Writing this Sunday afternoon. Got in some training in the rain at the lake yesterday afternoon after dropping the kids off. Really, really shitty conditions but it's sometimes about just punching the clock and moving forward. Kevin and I determined that it would be appropriately to start incorporating some pull-ups back into the routine, after taking a number of weeks off to let some elbow and biceps issues that seemed to be exacerbated by pull-ups calm down.
Warm-up
2x:
1 pull-up
5 push-ups
2 pull-ups
3 push-ups
3 pull-ups
2 push-ups
DB 24kg farmer carry, about 2 minutes
Notes - Writing this the next day, feeling very good and there doesn't seem to be any unusual soreness or issues coming out of putting the pull-ups back into the routine. Keeping the rep count very low obviously was important. In general the movement felt strong, and I felt a lot more lat engagement than I remember previously, I suspect due to all the swings I have been doing I have been recruitment of those muscles. Was really pleased to see at the top of the pull, no elbow issues like I was experiencing before. All good signs here. I think it will be appropriate to keep training the movement again.
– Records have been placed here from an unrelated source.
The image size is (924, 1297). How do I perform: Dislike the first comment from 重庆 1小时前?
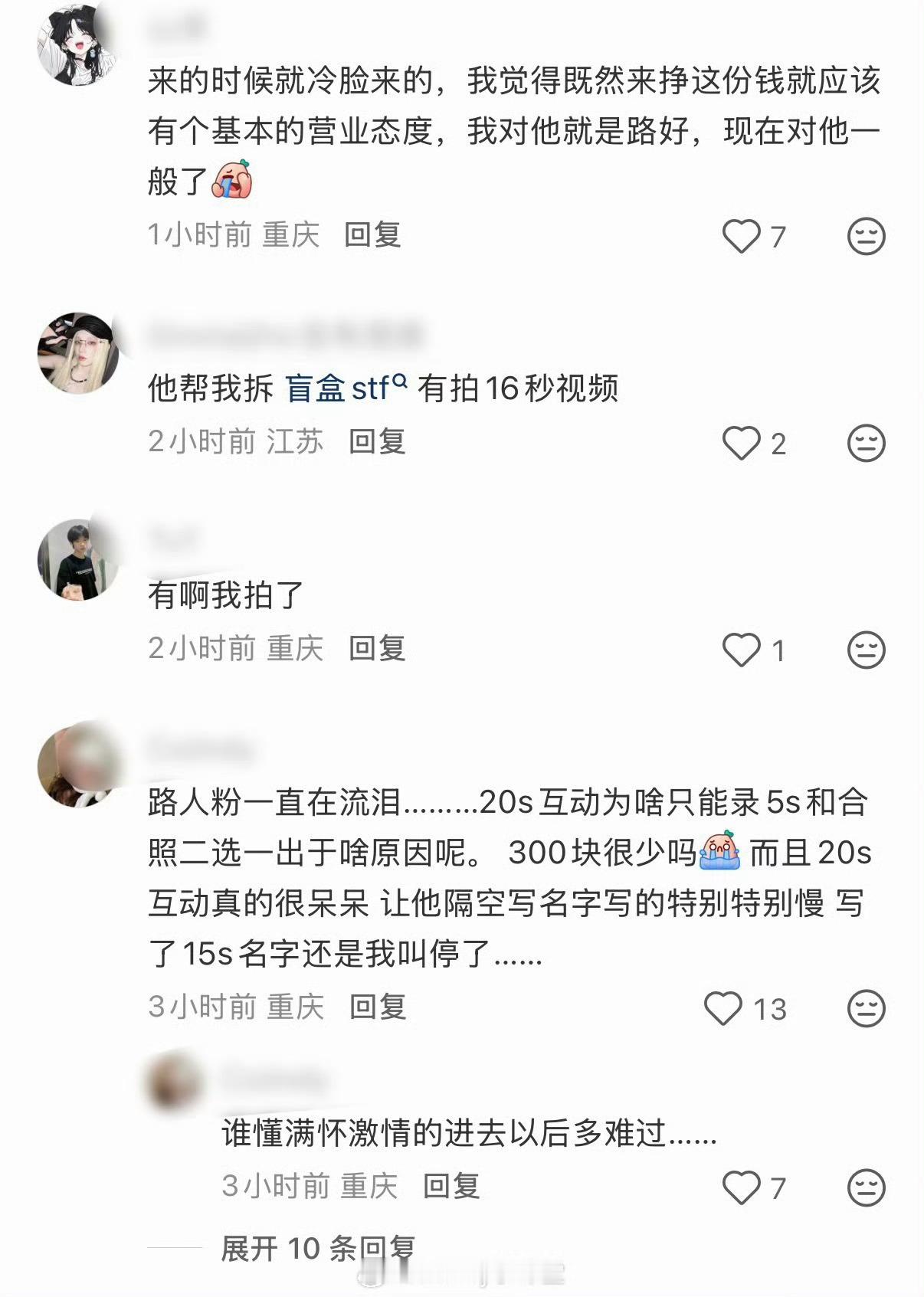pyautogui.click(x=867, y=235)
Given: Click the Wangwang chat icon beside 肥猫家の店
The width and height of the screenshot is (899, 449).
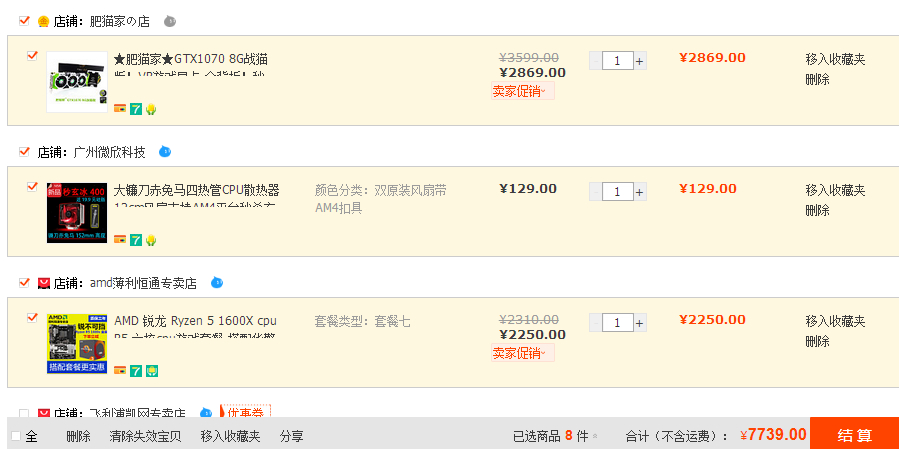Looking at the screenshot, I should (170, 20).
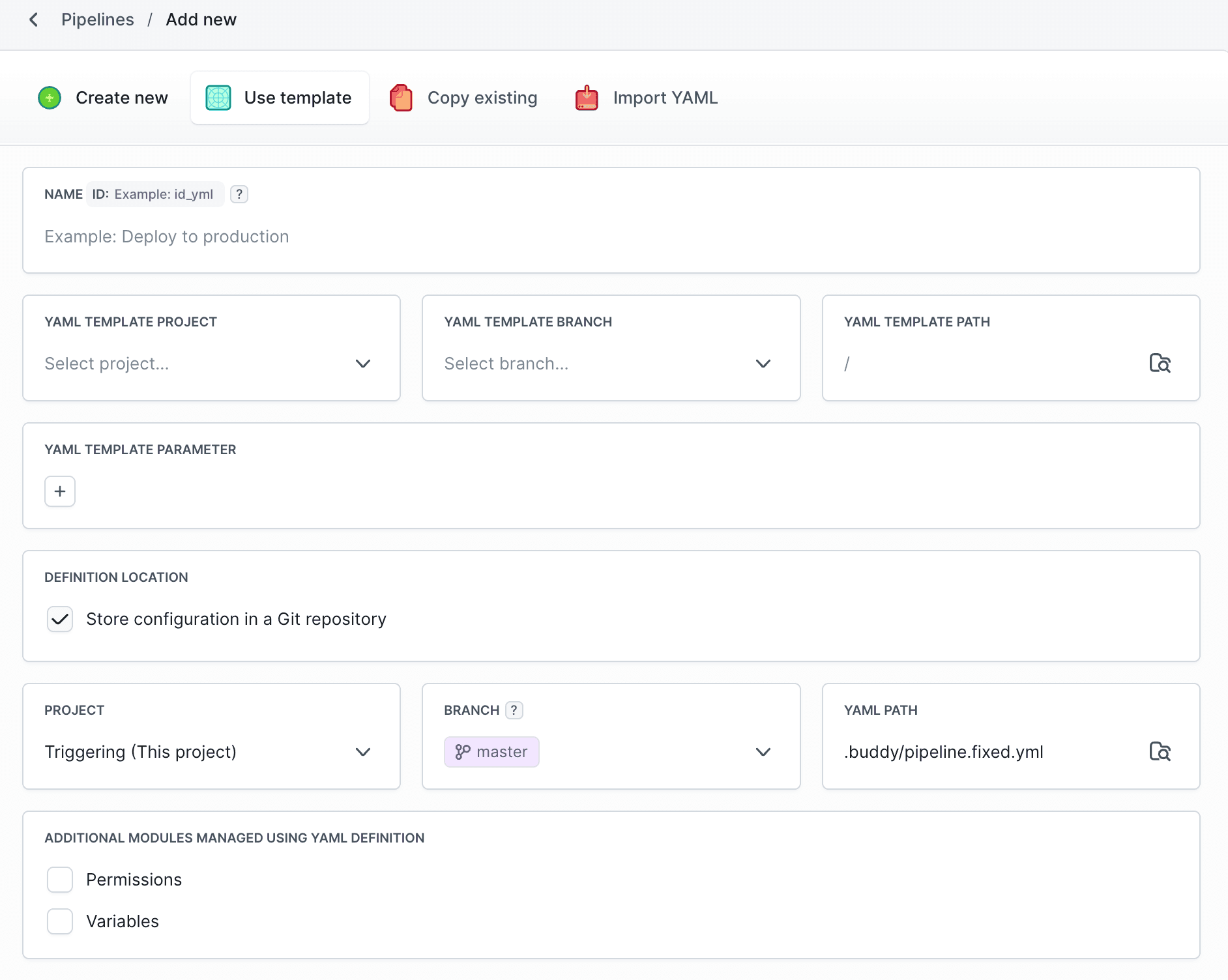Browse files for YAML path field
The image size is (1228, 980).
click(x=1160, y=752)
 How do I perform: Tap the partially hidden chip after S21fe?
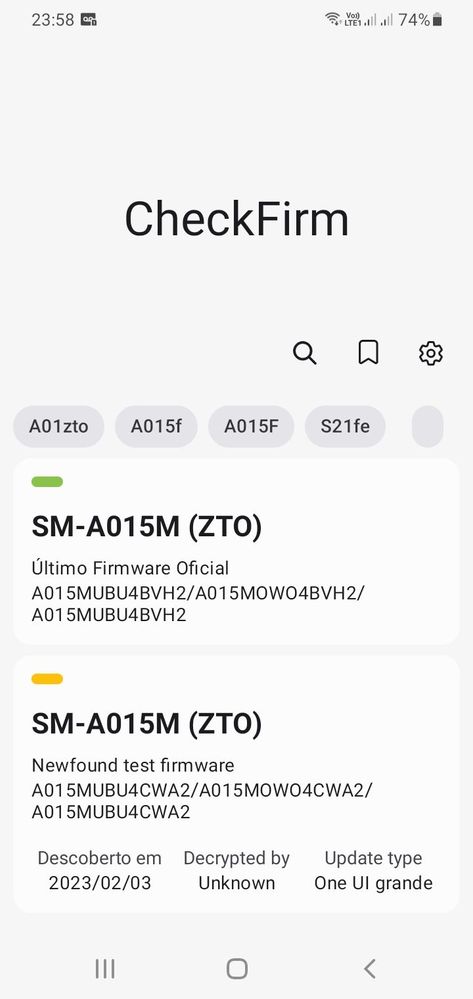tap(428, 426)
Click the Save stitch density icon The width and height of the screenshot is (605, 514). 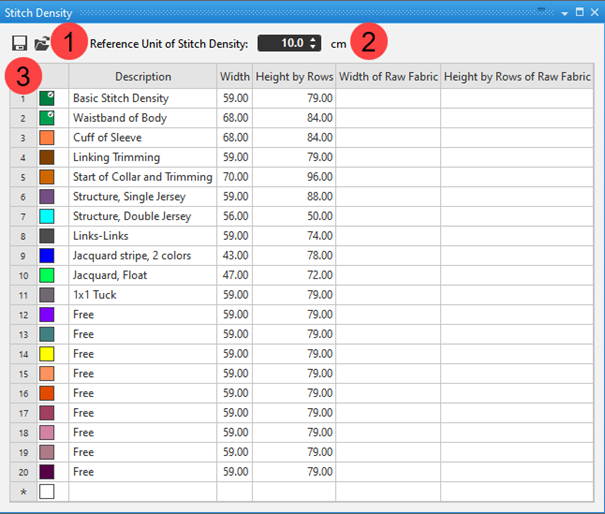point(19,44)
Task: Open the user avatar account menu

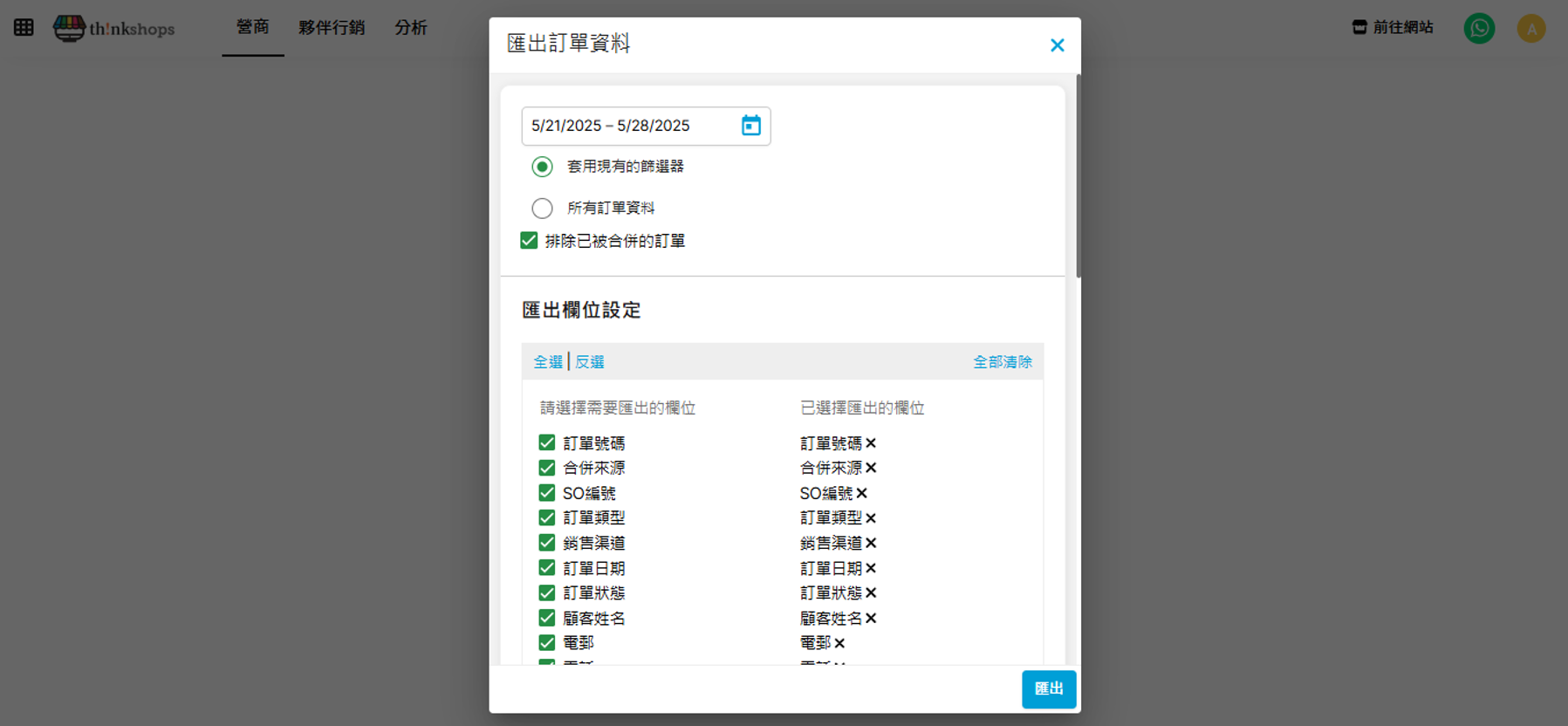Action: coord(1530,29)
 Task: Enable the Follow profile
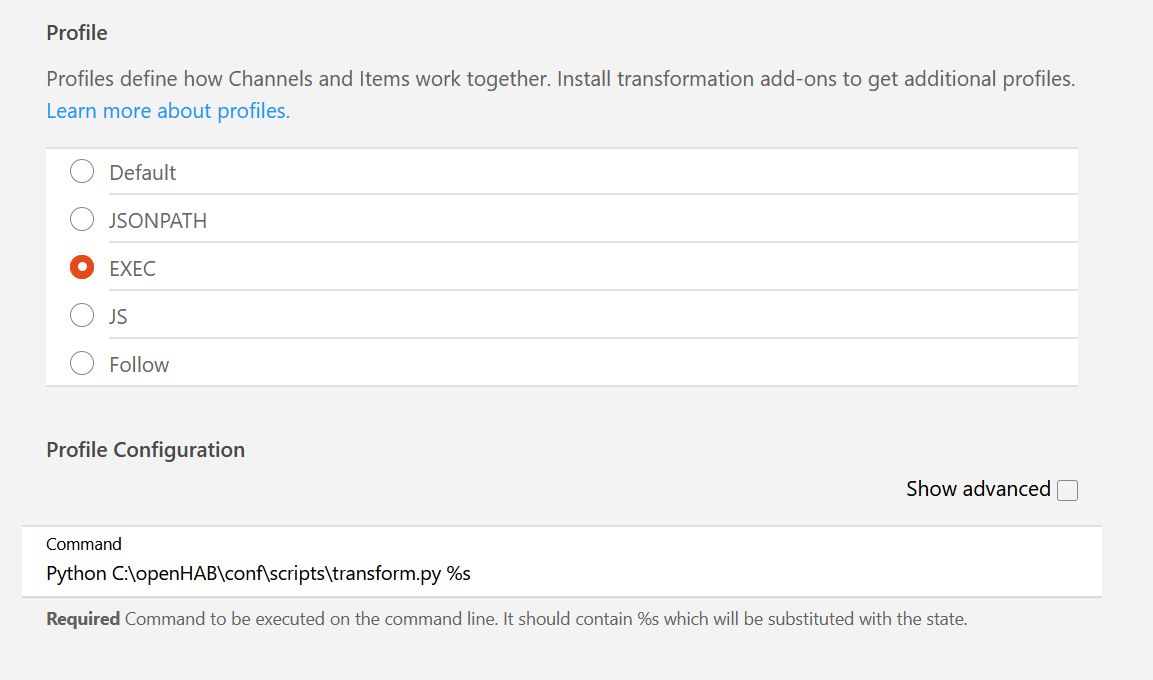(82, 363)
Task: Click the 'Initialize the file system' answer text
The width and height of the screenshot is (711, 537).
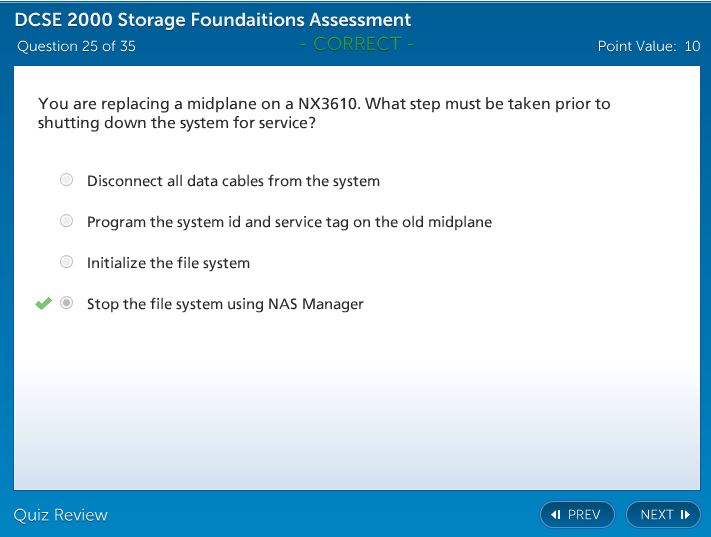Action: (168, 263)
What got me into trouble I think were weighted pull-ups which in the overall training program I was doing at that time, maybe were too much volume, or I wasn't doing enough mobility work and recovery for the shoulders, not sure. I would like to eventually get back to training weighted pull-ups in an effective manner but for now it's going to be bodyweight for sure, and just progressing slowly and appropriately in a way that is additive to the other training I am doing.